# Conexión motor lavadora secadora Daytron



## Manuel49 (Feb 24, 2021)

Amigos tengo lavadora Daytron automática lavadora - centrifugado en la misma tina a la cual se le hecho a perder la placa de control, el caso es que ya tengo todo resuelto para su uso semi automática pero estoy parado al no saber como obtener las revolucipnes para el centrifugado. 
El motor es de tres cables 
Algún amigo podría aportar e al respecto 
Gracias por anticipado


----------



## Kawacuba (Feb 24, 2021)

Comenta un poco más lo que tienes ya hecho, algún esquema, fotos del motor y de su placa de datos si tiene, da más datos para saber como entrarle a esa Daytron.


----------



## Manuel49 (Feb 25, 2021)

Mensaje automáticamente combinado: Feb 25, 2021

Este es el diagrama eléctrico de la lavadora, cómo verás el motor es de tres cables, logro invertir el giro sin problemas para lavar, pero no se como obtener las revolucipnes pará la centrífuga, en breve te adjunto imagen de la placa


----------



## DJ T3 (Feb 25, 2021)

Mejor pon el modelo, ya hay un post sobre una lavadora Daytron, incluso tambien de Cuba; Lavadora Daytron gira en un solo sentido


----------



## Manuel49 (Feb 25, 2021)

Daytron modelo JA55-H5167


----------



## J2C (Feb 25, 2021)

Esa lavadora parece ser del estilo de las Drean Concept nuestras.
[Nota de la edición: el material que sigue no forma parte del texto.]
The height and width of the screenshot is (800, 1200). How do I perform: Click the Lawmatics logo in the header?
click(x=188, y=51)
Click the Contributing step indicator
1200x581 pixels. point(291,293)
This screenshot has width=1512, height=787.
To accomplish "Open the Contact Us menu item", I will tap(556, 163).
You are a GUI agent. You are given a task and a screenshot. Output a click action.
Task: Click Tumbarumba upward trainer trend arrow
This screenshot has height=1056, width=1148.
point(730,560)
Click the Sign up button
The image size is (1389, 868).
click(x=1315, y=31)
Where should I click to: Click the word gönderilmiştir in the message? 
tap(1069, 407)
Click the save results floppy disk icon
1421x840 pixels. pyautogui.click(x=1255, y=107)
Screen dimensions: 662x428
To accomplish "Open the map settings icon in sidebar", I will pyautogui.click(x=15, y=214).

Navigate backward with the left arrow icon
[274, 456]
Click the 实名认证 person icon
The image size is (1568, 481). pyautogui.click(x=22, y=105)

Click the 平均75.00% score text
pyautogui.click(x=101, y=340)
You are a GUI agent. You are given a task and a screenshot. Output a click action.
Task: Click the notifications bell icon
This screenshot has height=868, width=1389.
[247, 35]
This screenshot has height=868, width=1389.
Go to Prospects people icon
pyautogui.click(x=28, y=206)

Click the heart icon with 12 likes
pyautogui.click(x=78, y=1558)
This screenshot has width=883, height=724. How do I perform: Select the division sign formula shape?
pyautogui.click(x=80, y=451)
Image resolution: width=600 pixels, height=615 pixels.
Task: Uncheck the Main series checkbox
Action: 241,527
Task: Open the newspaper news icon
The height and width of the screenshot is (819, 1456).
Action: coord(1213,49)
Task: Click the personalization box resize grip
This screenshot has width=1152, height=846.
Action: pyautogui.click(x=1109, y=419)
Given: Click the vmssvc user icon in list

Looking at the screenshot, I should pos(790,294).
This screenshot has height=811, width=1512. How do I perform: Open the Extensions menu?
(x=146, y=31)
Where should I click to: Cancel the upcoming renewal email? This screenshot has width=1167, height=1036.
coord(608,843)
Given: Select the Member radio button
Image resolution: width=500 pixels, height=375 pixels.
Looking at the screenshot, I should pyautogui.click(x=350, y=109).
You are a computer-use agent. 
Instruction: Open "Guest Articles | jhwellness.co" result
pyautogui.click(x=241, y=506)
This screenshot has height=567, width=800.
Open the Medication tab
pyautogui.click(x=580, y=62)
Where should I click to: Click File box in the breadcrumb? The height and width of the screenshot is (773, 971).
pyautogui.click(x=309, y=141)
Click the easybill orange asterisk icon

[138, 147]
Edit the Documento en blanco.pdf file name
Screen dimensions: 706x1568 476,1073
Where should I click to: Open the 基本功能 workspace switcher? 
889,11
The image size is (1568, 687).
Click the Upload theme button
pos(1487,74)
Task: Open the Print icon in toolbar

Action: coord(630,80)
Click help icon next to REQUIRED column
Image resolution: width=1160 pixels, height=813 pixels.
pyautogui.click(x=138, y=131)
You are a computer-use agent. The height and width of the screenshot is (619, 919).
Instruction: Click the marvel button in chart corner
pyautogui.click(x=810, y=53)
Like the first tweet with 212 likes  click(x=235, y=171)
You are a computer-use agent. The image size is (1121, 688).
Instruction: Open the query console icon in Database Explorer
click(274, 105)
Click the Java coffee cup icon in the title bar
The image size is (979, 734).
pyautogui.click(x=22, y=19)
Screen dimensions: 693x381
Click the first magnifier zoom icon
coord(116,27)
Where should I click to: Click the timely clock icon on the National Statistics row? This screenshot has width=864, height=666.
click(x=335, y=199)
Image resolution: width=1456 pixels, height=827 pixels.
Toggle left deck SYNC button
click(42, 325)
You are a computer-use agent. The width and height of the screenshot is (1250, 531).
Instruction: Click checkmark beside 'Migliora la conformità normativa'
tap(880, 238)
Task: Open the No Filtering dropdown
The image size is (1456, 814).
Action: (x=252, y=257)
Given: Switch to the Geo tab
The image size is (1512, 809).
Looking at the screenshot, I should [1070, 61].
El motor esta abajo de todo, luego tiene una caja de engranajes que ajusta los movimientos durante el lavado y arriba la cuba de lavado.

Entre el motor y la cuba y actuando sobre la caja de engranajes debe tener un *termoactuador* (hacer click) que se energiza cuando funciona la bomba extractora de agua, digamos que cumple la función de colocar el eje del motor en directa con la cuba de lavado durante el proceso de centrifugado


Saludos, JuanKa.-


----------



## Manuel49 (Feb 25, 2021)

Gracias Juanka, reviso y te dejo saber


----------



## yoelser (Jul 22, 2021)

Me hace falta el diagrama eléctrico de la DAYTRON  JA55-H5167. Alguien sabe dónde puedo obtenerlo ?


----------



## DJ T3 (Jul 23, 2021)

Mientras esperas, dinos cual es el incoveniente, si quieres ayuda claro


----------